これからの時期は、手や足、すねなどの皮膚が乾燥でカサカサし、白い粉をふいたような状態になりやすくなります。皆さんのお肌はどうですか?
皮膚のうるおいは、次の三つの要素で決まります。それは、
(1)毛穴から分泌される皮脂(ひし)によって形成される、皮脂膜(ひしまく)
(2)皮膚の表面に存在する角質細胞(かくしつさいぼう)の間に存在する、角質細胞間脂質(セラミドなど)
(3)角質細胞内に存在する、天然保湿因子(アミノ酸など)
です。これらの三つの要素の働きで、皮膚のうるおいは保たれるのですが、その成分が減少すると、皮膚の乾燥が起こります。この状態が長く続くと、皮膚の表面がひび割れを起こします。乾燥した皮膚は非常に敏感で、かゆみや炎症を起こし湿疹になっていきます。また、かゆみによる「引っ掻く」行為はその症状を更に悪化させます。

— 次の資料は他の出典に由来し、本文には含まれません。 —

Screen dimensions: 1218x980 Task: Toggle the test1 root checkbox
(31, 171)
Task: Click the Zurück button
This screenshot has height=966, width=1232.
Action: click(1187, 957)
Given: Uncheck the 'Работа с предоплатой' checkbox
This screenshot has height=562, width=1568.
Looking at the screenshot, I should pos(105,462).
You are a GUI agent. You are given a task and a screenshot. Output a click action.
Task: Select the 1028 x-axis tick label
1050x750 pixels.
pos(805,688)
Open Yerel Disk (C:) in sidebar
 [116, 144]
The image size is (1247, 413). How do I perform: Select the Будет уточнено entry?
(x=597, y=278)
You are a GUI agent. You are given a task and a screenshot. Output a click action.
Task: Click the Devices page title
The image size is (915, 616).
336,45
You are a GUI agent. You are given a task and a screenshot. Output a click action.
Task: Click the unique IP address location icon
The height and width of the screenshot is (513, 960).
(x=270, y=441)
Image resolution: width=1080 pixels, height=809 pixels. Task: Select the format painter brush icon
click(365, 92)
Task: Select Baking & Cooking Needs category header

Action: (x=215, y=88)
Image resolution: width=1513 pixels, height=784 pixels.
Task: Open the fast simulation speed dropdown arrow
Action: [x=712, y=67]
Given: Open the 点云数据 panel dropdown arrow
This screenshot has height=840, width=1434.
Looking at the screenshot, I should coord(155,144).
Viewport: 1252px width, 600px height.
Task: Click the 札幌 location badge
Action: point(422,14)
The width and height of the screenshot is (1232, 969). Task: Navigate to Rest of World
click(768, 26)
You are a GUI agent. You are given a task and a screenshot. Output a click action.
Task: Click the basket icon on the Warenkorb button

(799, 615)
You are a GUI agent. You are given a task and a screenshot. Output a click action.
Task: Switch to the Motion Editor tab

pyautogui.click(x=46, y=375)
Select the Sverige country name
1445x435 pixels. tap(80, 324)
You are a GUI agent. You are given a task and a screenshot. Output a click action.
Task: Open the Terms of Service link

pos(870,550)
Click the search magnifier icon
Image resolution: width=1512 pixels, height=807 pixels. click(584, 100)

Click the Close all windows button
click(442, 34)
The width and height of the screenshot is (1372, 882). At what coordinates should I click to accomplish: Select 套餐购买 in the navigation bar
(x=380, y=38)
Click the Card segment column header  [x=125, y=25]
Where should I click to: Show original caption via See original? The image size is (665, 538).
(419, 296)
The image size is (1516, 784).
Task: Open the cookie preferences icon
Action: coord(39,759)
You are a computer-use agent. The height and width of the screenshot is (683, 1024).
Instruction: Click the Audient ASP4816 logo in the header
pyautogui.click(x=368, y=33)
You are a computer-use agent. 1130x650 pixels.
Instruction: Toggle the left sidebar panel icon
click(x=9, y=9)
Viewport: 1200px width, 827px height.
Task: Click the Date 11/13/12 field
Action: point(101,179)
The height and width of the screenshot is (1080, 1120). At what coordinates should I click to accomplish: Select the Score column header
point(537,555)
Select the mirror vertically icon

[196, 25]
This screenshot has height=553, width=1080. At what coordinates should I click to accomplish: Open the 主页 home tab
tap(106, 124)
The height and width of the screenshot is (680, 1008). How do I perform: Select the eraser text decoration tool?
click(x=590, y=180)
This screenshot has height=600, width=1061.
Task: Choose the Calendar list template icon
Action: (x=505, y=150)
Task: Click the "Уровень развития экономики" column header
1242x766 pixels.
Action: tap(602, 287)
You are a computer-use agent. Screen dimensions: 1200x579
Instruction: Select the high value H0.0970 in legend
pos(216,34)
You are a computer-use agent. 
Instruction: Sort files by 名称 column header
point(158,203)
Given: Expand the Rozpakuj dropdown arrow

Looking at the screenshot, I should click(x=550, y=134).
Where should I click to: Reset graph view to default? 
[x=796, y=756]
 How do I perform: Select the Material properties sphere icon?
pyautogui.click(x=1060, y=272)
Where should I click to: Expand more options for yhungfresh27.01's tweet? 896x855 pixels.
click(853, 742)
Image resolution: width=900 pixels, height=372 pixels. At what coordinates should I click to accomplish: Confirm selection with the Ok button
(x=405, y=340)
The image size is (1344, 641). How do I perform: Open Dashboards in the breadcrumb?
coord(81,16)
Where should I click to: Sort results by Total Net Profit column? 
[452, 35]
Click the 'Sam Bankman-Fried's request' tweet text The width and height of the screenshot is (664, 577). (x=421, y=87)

では、どのようなことに気をつければいいのでしょうか?
ポイントは、皮膚を清潔に保ちながら、乾燥を防ぐケアをしていくことです。具体的には、長湯と熱いお湯での入浴を避ける。硫黄成分の入った入浴剤は使用しない。石鹸の使いすぎ、洗いすぎを避ける。ゴシゴシこする行為、ナイロンタオルの使用を控える。入浴後に保湿剤を塗る。肌着は刺激の少ない木綿製のものを使用する。室内の湿度を調節する(加湿器や濡れタオルなどを使用)。爪を短く切り、引っ掻かないようにする。飲酒や香辛料はかゆみを助長するので、控えめにする、などがあげられます。特に、お風呂に入るときにこすらなければ気持ちが悪いとか、お風呂に入った気がしないとおっしゃる方が多いのですが、ゴシゴシこする行為はいたずらに皮膚を傷つけ、皮膚の乾燥を強くするだけではなく、外部からの異物(細菌やウィルスなどを含めて)の侵入を許すことにもなりかねません。注意して下さい。普段の生活で、以上のことを実践しても、かゆみが強く、湿疹になってしまう場合は早めに皮膚科を受診し、適切な治療を受けることをお勧めします。